- [What you will do] Write out, word for word, only the lines from the one containing "Click the boxed 1.08114 price label" through the final line of the data.

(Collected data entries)
▬▬▬

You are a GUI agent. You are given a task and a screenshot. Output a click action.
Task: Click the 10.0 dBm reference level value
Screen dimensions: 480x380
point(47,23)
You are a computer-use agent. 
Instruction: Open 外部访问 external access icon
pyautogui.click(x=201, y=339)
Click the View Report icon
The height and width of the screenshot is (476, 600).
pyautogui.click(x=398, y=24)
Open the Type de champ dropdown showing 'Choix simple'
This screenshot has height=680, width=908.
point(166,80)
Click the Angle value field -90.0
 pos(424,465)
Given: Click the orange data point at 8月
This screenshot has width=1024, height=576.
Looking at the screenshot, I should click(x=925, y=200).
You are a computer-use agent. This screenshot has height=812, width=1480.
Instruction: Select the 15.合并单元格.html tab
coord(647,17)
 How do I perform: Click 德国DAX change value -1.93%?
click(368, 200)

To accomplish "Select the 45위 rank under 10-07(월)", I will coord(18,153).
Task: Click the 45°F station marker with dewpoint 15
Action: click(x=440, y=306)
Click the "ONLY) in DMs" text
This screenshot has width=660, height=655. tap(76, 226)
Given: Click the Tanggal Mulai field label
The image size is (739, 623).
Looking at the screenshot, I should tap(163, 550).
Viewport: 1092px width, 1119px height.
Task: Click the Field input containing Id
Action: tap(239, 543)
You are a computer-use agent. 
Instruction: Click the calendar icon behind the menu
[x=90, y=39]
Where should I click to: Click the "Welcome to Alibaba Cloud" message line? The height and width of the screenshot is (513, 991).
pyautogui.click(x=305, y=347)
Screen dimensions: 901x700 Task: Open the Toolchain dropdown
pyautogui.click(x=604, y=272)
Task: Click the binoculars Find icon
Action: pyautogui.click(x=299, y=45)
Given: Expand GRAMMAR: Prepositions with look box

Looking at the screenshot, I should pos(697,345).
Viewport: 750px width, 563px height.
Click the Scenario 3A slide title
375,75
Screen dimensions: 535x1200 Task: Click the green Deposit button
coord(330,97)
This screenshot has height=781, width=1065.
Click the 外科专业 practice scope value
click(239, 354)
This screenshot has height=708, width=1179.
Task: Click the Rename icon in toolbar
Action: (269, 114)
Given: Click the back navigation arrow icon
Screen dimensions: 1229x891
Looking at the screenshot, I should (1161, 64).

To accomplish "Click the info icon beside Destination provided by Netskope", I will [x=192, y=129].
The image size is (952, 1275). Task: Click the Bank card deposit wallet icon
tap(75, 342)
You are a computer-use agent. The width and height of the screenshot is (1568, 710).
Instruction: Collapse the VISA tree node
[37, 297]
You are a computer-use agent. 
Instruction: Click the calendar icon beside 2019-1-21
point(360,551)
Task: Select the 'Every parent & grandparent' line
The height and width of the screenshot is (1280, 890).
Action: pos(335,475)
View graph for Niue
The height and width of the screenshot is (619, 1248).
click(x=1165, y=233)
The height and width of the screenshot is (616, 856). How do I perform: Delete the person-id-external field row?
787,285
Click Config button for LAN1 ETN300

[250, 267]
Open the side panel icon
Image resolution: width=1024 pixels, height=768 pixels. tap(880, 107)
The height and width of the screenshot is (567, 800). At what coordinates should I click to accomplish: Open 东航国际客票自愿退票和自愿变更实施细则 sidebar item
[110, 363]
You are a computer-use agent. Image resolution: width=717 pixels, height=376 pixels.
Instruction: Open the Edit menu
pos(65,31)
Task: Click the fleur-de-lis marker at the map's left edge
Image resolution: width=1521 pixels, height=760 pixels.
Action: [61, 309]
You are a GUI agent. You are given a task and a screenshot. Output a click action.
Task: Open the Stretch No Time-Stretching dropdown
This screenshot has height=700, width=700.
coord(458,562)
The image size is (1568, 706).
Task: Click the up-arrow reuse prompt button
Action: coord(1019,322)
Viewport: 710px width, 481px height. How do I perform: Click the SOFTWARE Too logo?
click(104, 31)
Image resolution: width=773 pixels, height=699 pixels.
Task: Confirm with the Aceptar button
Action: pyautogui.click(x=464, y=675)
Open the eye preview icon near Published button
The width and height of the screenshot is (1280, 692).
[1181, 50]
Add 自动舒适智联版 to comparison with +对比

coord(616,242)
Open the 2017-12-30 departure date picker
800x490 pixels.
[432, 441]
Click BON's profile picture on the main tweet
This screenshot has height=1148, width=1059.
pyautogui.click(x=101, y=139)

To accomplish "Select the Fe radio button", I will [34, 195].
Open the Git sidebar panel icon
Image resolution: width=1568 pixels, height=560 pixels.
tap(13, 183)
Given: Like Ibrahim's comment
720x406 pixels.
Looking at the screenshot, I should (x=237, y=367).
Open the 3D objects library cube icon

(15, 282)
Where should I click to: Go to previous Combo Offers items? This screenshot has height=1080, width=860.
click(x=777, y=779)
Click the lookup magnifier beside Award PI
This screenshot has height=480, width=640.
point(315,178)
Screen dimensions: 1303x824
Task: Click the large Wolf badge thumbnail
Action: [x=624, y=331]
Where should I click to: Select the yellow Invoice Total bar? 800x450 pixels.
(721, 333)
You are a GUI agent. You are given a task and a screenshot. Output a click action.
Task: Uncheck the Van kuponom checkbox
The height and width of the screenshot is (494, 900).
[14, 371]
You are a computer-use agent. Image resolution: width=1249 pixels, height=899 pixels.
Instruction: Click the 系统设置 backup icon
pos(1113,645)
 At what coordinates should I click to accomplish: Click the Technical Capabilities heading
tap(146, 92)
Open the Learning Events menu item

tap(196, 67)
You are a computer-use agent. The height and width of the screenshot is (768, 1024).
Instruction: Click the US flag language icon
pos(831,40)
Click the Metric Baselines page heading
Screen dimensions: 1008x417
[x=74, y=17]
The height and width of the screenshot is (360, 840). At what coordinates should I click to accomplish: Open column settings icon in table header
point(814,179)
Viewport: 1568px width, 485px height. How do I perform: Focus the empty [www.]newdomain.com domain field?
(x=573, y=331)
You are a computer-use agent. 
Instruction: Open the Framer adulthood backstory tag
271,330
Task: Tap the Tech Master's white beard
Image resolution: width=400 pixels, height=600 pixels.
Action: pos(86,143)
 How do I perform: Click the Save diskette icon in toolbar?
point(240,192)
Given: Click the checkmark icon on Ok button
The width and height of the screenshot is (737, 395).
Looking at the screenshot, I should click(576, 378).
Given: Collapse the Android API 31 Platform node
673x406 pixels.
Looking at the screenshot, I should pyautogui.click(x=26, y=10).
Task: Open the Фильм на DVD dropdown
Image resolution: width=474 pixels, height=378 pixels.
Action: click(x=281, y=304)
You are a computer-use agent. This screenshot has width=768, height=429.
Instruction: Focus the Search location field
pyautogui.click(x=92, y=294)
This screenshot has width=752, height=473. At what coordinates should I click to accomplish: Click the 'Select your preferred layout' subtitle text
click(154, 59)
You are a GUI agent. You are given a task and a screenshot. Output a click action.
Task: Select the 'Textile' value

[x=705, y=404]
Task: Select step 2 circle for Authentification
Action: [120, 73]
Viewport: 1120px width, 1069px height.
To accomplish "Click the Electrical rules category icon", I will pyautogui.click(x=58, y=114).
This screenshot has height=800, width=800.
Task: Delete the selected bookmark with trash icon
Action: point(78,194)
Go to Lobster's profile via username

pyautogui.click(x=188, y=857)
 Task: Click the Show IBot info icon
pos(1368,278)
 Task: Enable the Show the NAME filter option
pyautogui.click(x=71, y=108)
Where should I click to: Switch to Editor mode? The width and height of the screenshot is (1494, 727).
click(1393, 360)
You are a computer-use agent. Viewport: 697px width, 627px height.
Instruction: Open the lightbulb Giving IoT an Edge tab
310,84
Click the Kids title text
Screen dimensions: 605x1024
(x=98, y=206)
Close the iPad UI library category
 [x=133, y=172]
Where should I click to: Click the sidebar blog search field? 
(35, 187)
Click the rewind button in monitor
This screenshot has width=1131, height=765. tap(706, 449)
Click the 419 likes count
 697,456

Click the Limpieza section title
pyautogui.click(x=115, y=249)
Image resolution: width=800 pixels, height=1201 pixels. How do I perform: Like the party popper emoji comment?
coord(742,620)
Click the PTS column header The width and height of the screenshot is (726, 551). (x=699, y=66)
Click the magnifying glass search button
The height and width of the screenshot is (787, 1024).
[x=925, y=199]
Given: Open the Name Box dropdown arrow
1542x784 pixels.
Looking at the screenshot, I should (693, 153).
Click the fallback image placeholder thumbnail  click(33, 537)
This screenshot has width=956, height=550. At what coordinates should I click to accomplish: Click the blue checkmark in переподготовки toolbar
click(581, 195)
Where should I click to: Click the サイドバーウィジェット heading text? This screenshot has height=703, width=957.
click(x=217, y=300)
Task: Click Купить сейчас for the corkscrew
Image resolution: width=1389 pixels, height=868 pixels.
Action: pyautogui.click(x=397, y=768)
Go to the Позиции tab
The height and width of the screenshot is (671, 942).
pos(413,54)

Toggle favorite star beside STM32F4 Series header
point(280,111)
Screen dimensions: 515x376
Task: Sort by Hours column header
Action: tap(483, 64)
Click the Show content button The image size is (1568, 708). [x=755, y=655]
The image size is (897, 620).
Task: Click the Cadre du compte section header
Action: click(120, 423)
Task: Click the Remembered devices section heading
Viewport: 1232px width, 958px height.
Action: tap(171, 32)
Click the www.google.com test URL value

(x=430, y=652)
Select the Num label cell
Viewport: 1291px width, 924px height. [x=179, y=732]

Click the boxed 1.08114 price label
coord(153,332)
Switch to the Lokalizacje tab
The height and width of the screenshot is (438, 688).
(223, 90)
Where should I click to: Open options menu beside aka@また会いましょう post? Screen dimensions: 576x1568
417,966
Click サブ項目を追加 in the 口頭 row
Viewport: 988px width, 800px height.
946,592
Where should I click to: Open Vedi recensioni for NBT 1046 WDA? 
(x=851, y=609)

▬▬▬

- [Response box]
Click the boxed 1.08114 price label
coord(153,332)
Switch to the Lokalizacje tab
The height and width of the screenshot is (438, 688).
(223, 90)
Where should I click to: Open options menu beside aka@また会いましょう post? Screen dimensions: 576x1568
417,966
Click サブ項目を追加 in the 口頭 row
Viewport: 988px width, 800px height.
946,592
Where should I click to: Open Vedi recensioni for NBT 1046 WDA? 
(x=851, y=609)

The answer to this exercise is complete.